È forse l’ultimo grande processo a un criminale nazista, e appare diverso da tutti gli altri: l’ex timido Unterscharfuehrer delle Waffen-SS per primo non nega, anzi riconosce tutto. Guarda negli occhi i “suoi” sopravvissuti alla Shoah e i parenti delle “sue” vittime, ammette, narra una vita di vergogna. La banalità del Male che Hannah Arendt raccontò col suo reporting del processo all’architetto del genocidio Adolf Eichmann qui acquista un altro volto, tardiva resa dei conti.
È entrato lento e curvo sorreggendosi al deambulatore, si è seduto alla sbarra inforcando gli occhiali, l’ex Unterscharführer pronto a finire decenni di vita postbellica tranquilla con una condanna da tre a 15 anni. «Vostro Onore, signore e signori ex internati, e Lei avvocato Walther loro legale, scusate le frasi lente, è l’età, ma lasciatemi dire». Ha parlato per tre quarti d’ora, poi per un’ora ha risposto alle pazienti domande del giovane giudice Franz Kompisch, quasi in un j’accuse contro se stesso.

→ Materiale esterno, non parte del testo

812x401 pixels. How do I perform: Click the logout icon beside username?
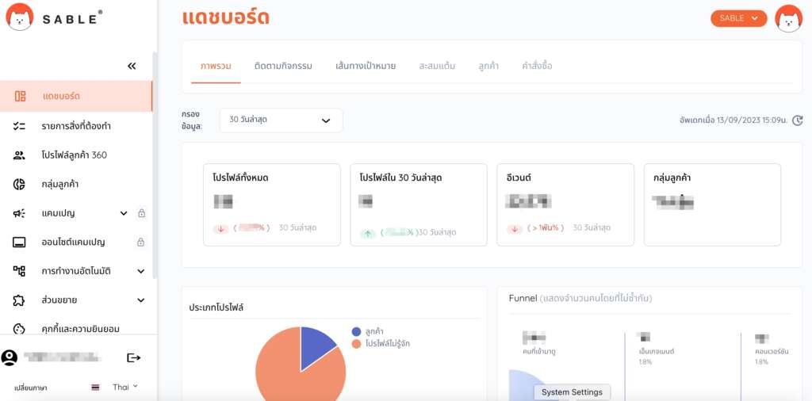tap(133, 358)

Complicità in almeno 300 mila omicidi, tanti furono gli ebrei ungheresi consegnati al Reich e mandati in corsa alle “docce” e poi ai forni. Non sparò mai, non alzò mai la mano contro una vittime, l’ex Unterscharfuehrer.

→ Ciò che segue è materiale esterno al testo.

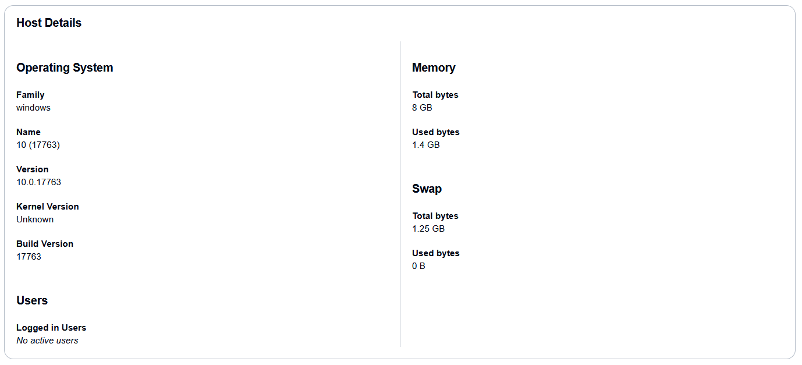Click the Build Version label
This screenshot has width=802, height=365.
click(x=45, y=244)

Ma da buon ex funzionario di una Sparkasse, teneva i conti di tutto: «marchi, zloty, lire, fiorini, migliaia di dollari, centinaia di sterline… toccava a me registrare ogni contante sequestrato a chi veniva scaricato dai treni, calcolare il tasso di cambio, e versare tutto a Berlino». Dunque complicità, dicono i capi d’accusa, nel furto di massa che aiutò il finanziamento della Shoah.

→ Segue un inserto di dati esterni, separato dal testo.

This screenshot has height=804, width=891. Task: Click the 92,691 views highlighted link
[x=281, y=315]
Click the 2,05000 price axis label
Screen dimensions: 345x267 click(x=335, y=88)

Ivan Demjanjuk negò tutto fino alla condanna a Monaco e dopo, Sàndòr Képiro massacratore di civili in Jugoslavia si disse ligio al dovere, e nella Budapest di Orbàn fu assolto ed ebbe funerali da eroe. Herr Gröning no, conferma tutto. «Sì, Signor presidente della Corte — risponde al giudice Kompisch — entrai volontario nelle SS. Papà era nazionalista convinto, membro degli Stahlhelm; io decisi di lasciare la carriera in banca, volli entrare nelle truppe scelte della riscossa tedesca. Sapete, Hitler ci esaltò: via di colpo i 5 milioni di disoccupati, ordine e lavoro, poi i polacchi sgominati in 18 giorni, i francesi in ancor meno».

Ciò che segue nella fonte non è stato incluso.